At this stage in the budget process, there is an estimated $26,556,386 in revenue and $28,394,257 in expenses for 2012-13, requiring a tax levy increase of $1,837,871. By subtracting the allowable tax levy increase — $392,693 — school officials are left with a $1,445,178 revenue shortfall.
The allowable increase represents a jump of 2.146-percent, which is determined using the state’s tax cap formula, which is based at 2-percent and then considers exemptions and other factors when determining the cap total.
The school has to find a combination of cuts and added revenue to make up that amount.
While School Board members did not discuss any cuts at their March 7 meeting, Bower offered a few ways the district can achieve $543,000 in savings:
•lower health insurance rates, $263,000;
•UPK mid-day transportation, $70,000;
•field trips, $20,000;
•music teacher retirement, $50,000;
•garage restructuring, $50,000;
•business office clerical reduction, $35,000;
•indoor track cut, $9,000;
•in-house projects, $30,000;
•and facilities subs, $16,000.
Bower also suggested using an additional $200,000 from the fund balance (revenue previously saved for emergency situations). If all his suggestions were adopted, that would still leave a shortfall of $702,178 for the School Board to cut.
Vermontville resident Shir Filler made a plea to School Board members March 7 to reinstate a full-time librarian at the Bloomingdale Elementary School, where her child attends classes. Right now the school has a part-time librarian.
“Information literacy can make the difference in a student’s success in college and in the workforce, and librarians are information experts,” Filler said. “As an English instructor at North Country Community College, I see every day the results of reducing schooling to reading and math worksheets, with no opportunity for authentic inquiry.”

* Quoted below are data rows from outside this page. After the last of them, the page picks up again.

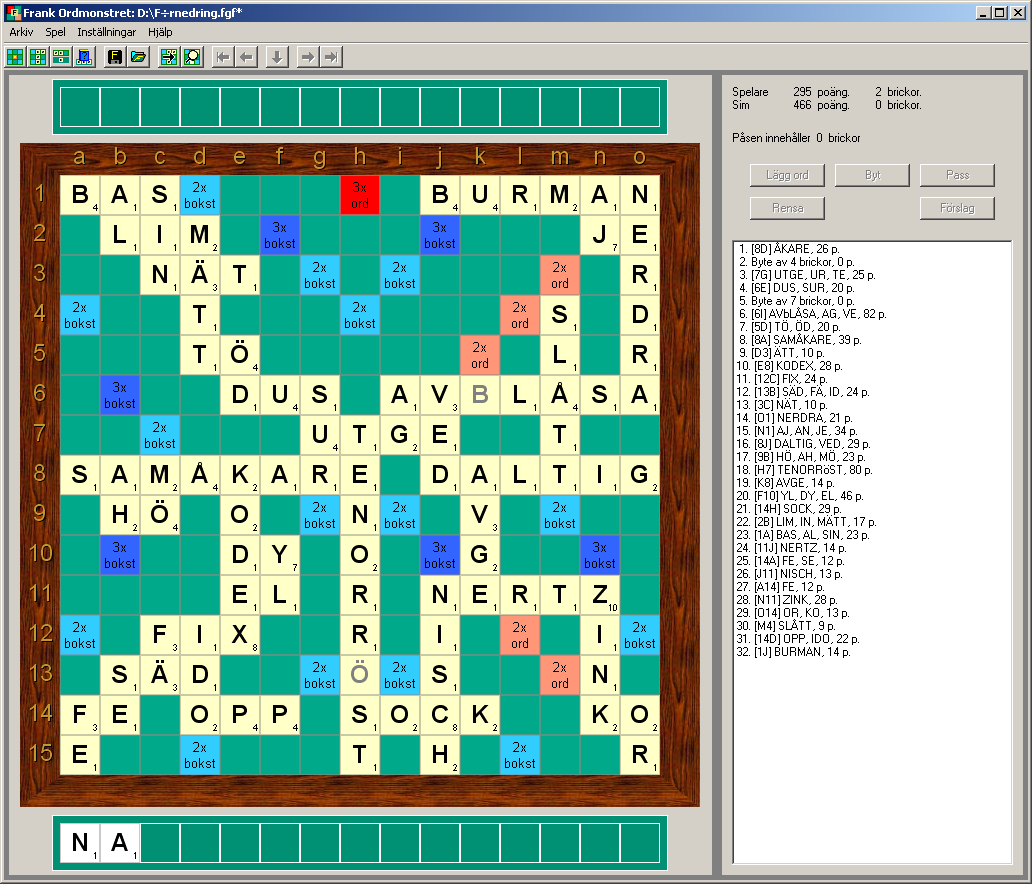
Task: Click the down arrow toolbar button
Action: [x=277, y=57]
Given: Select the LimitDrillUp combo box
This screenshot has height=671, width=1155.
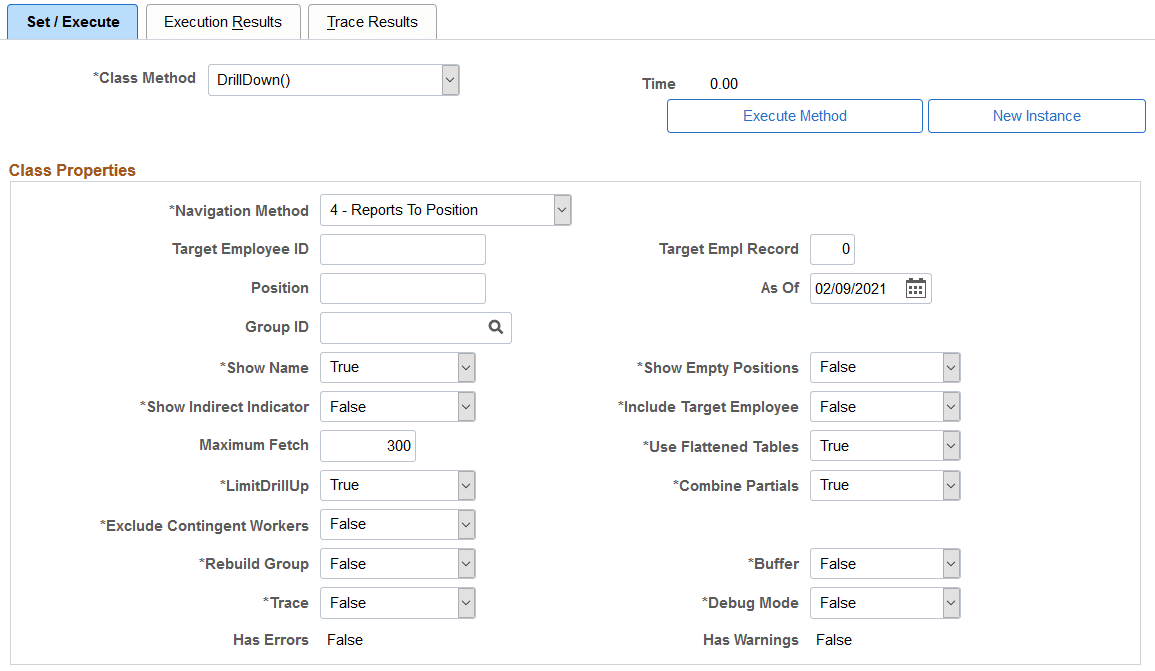Looking at the screenshot, I should point(465,485).
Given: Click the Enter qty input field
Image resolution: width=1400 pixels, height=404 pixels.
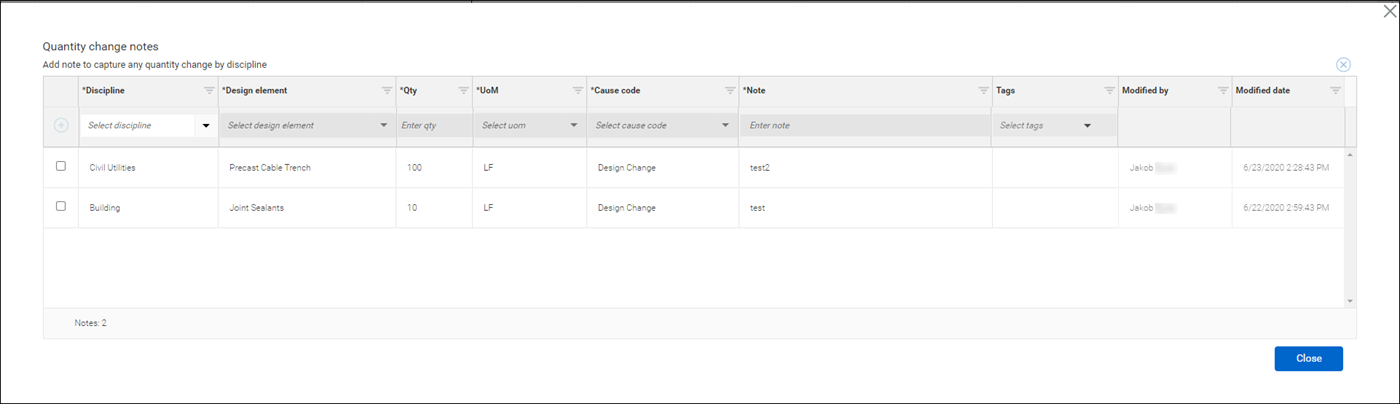Looking at the screenshot, I should coord(433,126).
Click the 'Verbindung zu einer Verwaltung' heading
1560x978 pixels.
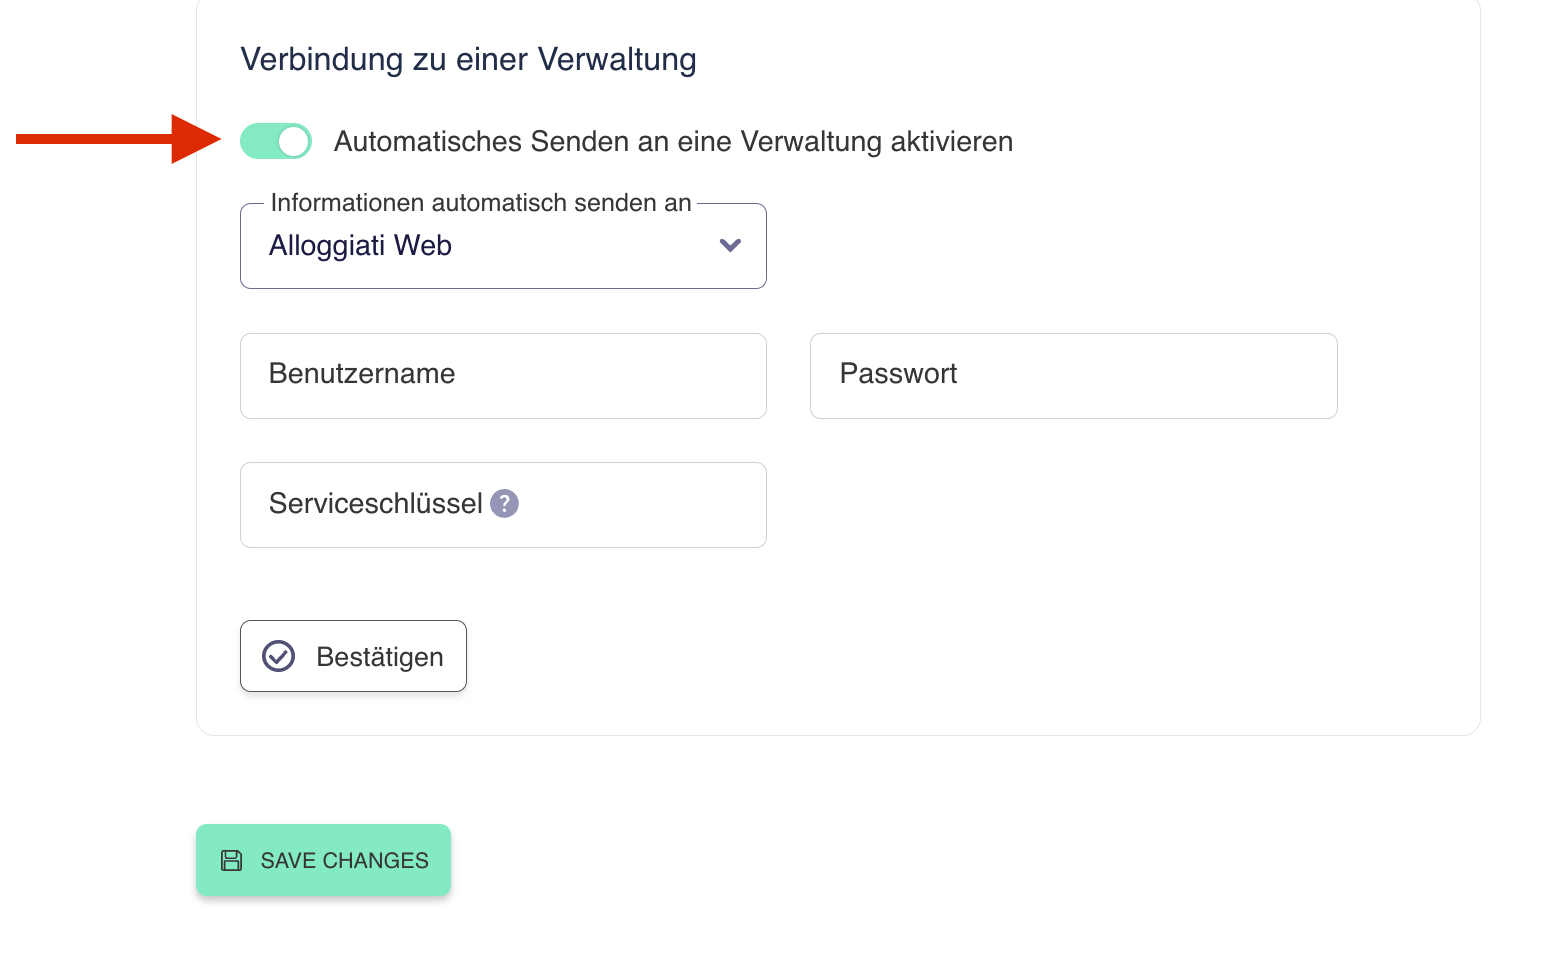coord(468,60)
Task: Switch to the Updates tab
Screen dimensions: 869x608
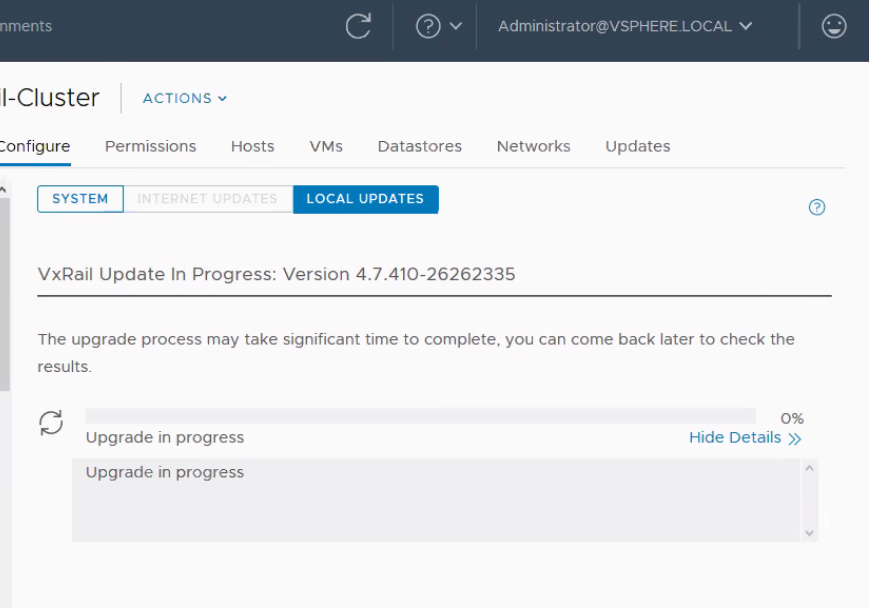Action: 637,146
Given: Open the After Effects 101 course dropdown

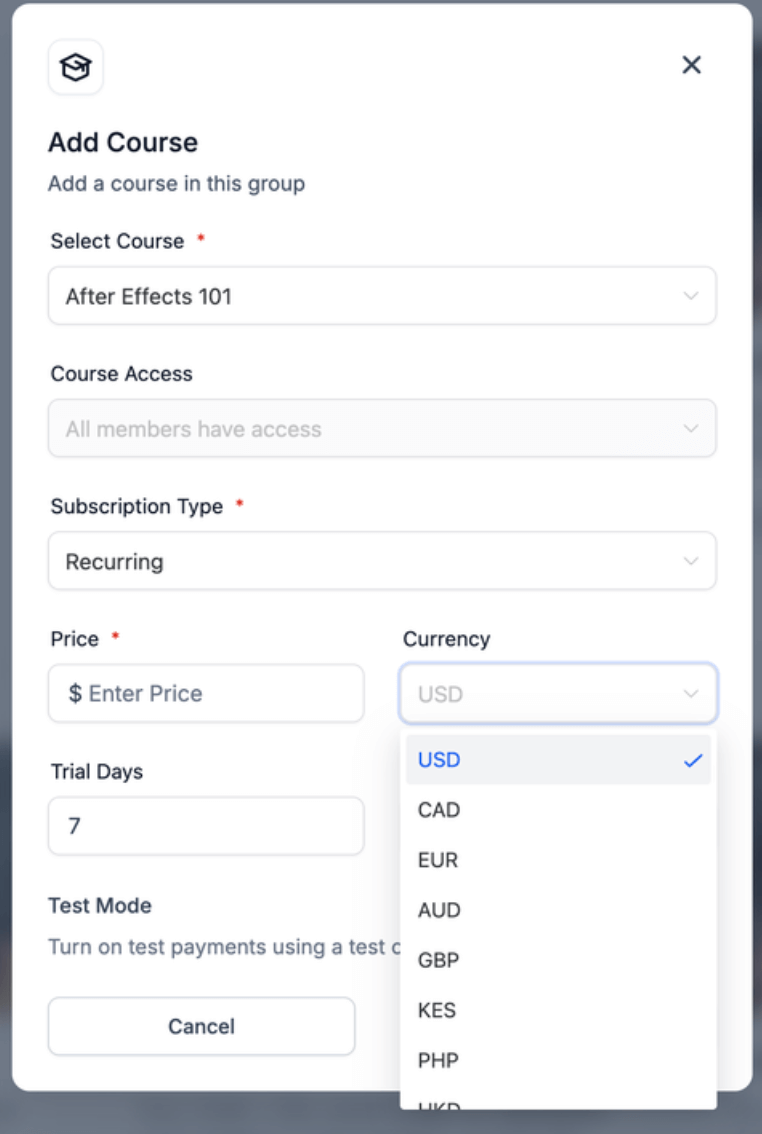Looking at the screenshot, I should point(382,296).
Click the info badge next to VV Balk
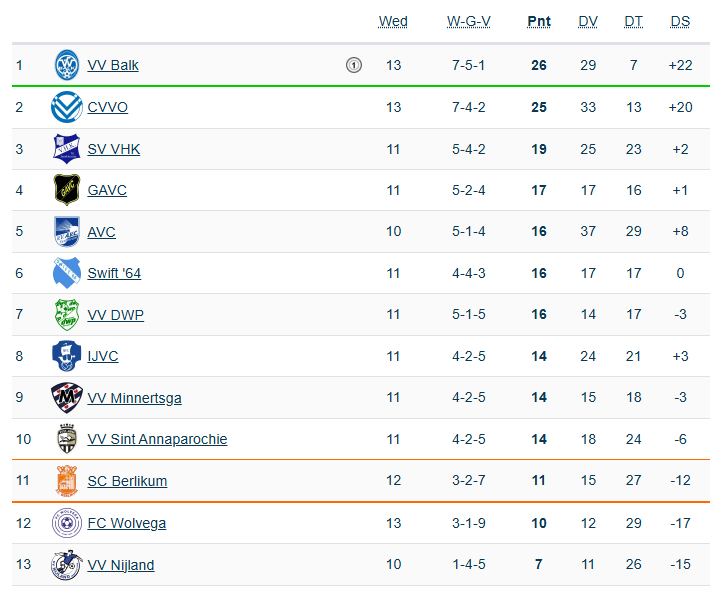 tap(353, 65)
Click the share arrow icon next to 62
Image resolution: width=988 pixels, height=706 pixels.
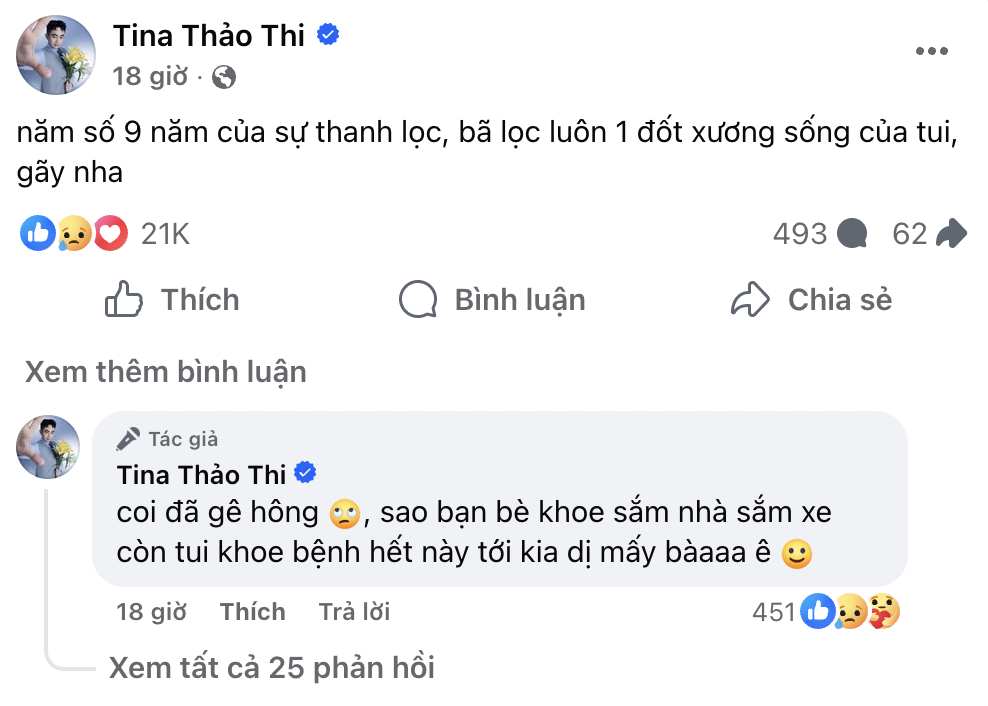[x=950, y=234]
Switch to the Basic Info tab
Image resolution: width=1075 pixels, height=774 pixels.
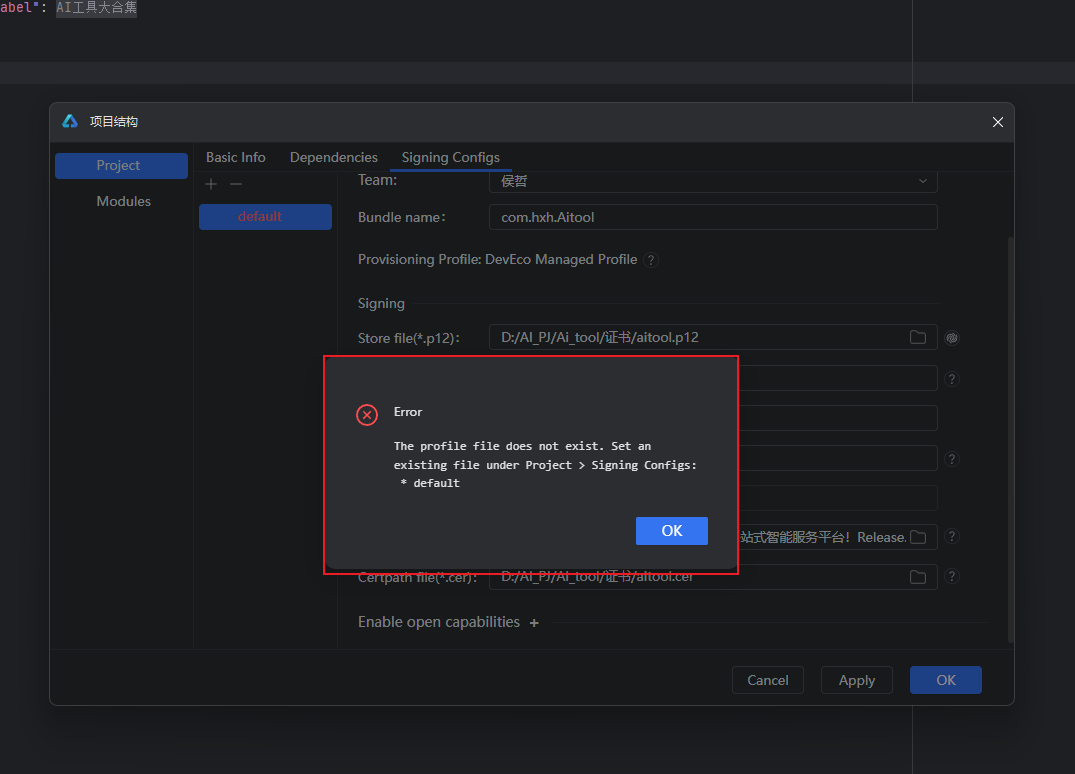236,157
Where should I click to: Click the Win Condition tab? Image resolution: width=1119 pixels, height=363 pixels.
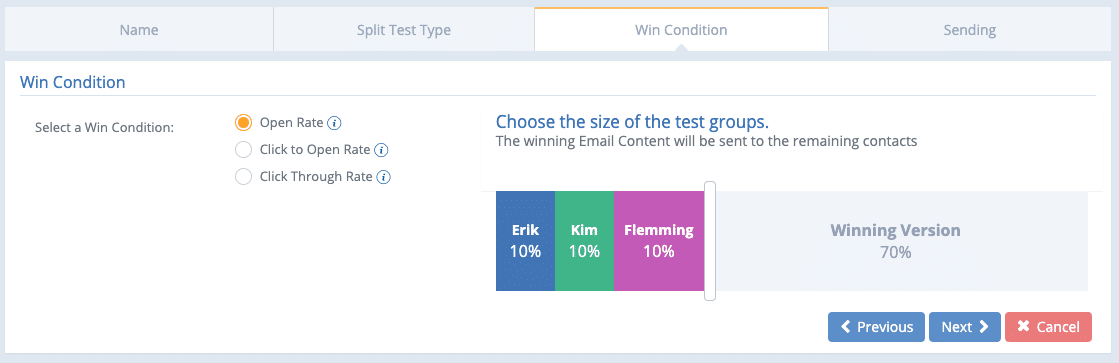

Many colleges only require one semester of English composition, and Filler asserted that this is not enough to catch many up to the college level.
“Often this means that students fail class, and too often that means they drop out of college,” Filler said. “Starting in elementary school with information and technological literacy — taught by a good librarian — could change this scenario.”
School Board members did not respond to Filler’s request. They were set to meet again March 21 to further discuss the budget.